# Do you claim minor damage on insurance or pay out of pocket?



## theguynextdoor (Sep 18, 2007)

I've got some minor damage to the bed side of my 2015 truck. There are some dents I'm not sure about from the landscaping season and a big new scratch and dents down the bed side from the rear end sliding sideways into a wall while plowing. I've gotten a few estimates, all around $2100.00 to repair, repaint, etc. I'm afraid if I claim this on insurance, I will risk my rates going up. On the other hand, it is a lot of money, but I have to fix the truck, considering it's only a year old. 

What do you guys do for these types of damages to your equipment or properties? Obviously damage below your deductible is paid out of pocket, but what about these mid range costs? I hate to take the claim on my insurance when there is always the possibility of a major accident in the future that could cost 10,000 - 1,000,000.


----------



## Mark Oomkes (Dec 10, 2000)

Unless it was from an accident that caused damage to another vehicle or structure it isn't covered by my policy.


----------



## iceyman (Mar 1, 2007)

Pay out of pocket for that small Of an amount


----------



## allagashpm (Sep 29, 2012)

I would pay it out of pocket.

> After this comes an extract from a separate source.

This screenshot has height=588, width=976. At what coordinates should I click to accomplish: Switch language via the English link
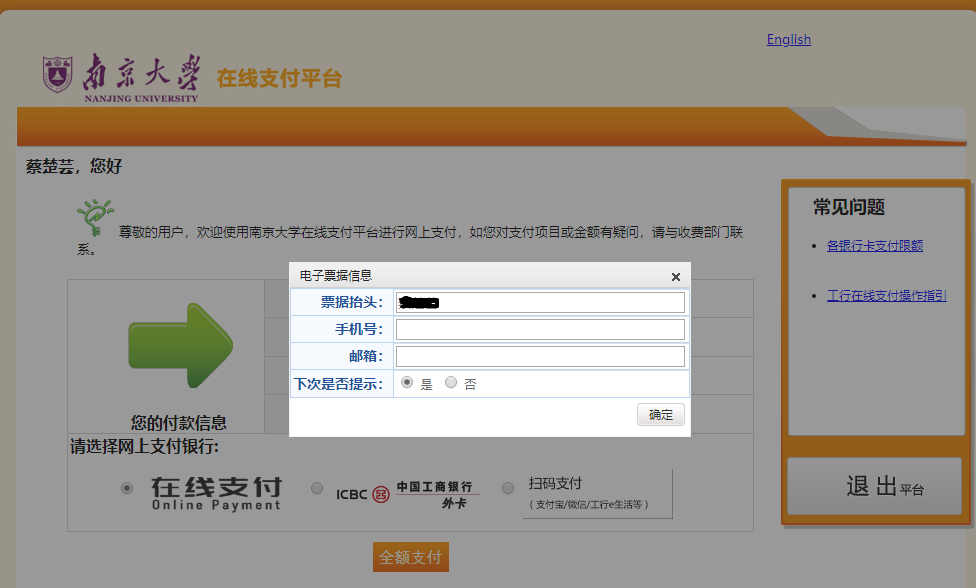[788, 39]
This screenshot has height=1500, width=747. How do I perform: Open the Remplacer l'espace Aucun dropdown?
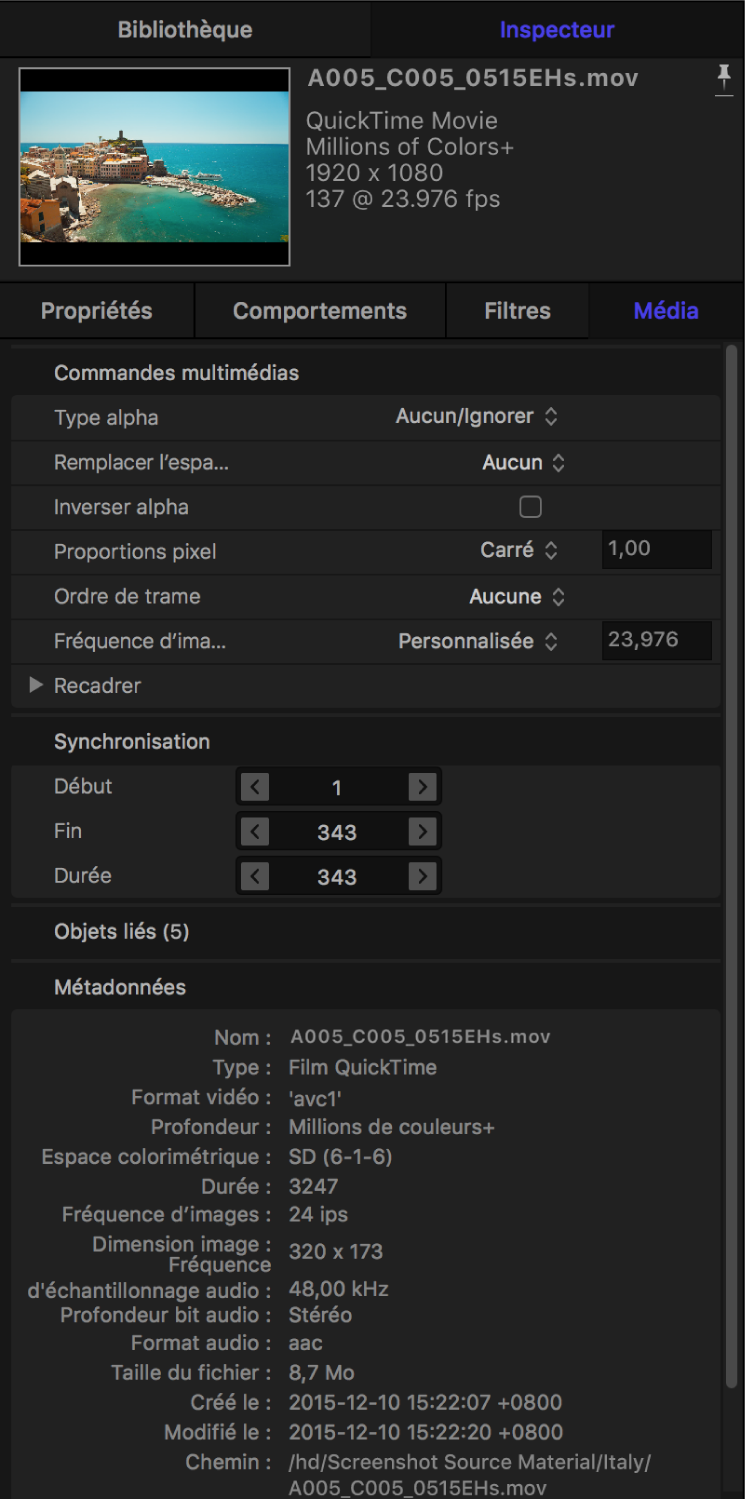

But I also probably wouldn't fix it. Odds are pretty good you'll damage it again this summer or winter if it's a work truck.


----------



## Philbilly2 (Aug 25, 2007)

All depends on your view of what is minor. 

I would personally choose to keep things off of insurance to keep your mod factor as low a possible.

On the other hand, that is also what you have insurance for.


----------



## Ben/Insurance (Oct 22, 2012)

the guy next door, the insurance company may take two deductibles on this as it sounds like a few incidents are involved here. It's a per occurrence deductible. I would probably recommend that you pay out of pocket if no other party involved and no injuries.
Ben/Insurance


----------



## jhenderson9196 (Nov 14, 2010)

I would pay out of pocket and get everything fixed. I've found once you let the little things go, it all goes to pot pretty quickly.


----------



## sebass (Feb 18, 2016)

If you can afford it definitely do it out of pocket. Insurance is a giant scam. Obviously you gotta have it but keep them out of it if ya can. 


There is a reason why 95% of the plow trucks you see have dents in em.


----------



## peteo1 (Jul 4, 2011)

Ben/Insurance;2126560 said:


> the guy next door, the insurance company may take two deductibles on this as it sounds like a few incidents are involved here. It's a per occurrence deductible. I would probably recommend that you pay out of pocket if no other party involved and no injuries.
> Ben/Insurance


Are you serious about the two deductibles? If my insurance company told me that I'd get a new insurer


----------



## leigh (Jan 2, 2009)

Do what I did.I lived with two dents to bed.Icy morning a women driver hit me in exact same spot,2200$.Still haven't fixed lol.(putting money toward a alum flatbed) A couple months later my wife gets hit,gets 100$ for a headache and 2000$ for rear end damage that was not even visible.Now I know how scammers get started ! Thinking about a switch that turns brake lights off...hmmmmm


----------



## jhenderson9196 (Nov 14, 2010)

peteo1;2126843 said:


> Are you serious about the two deductibles? If my insurance company told me that I'd get a new insurer


Better start looking. Per occurrance just like the limits on your GL.


----------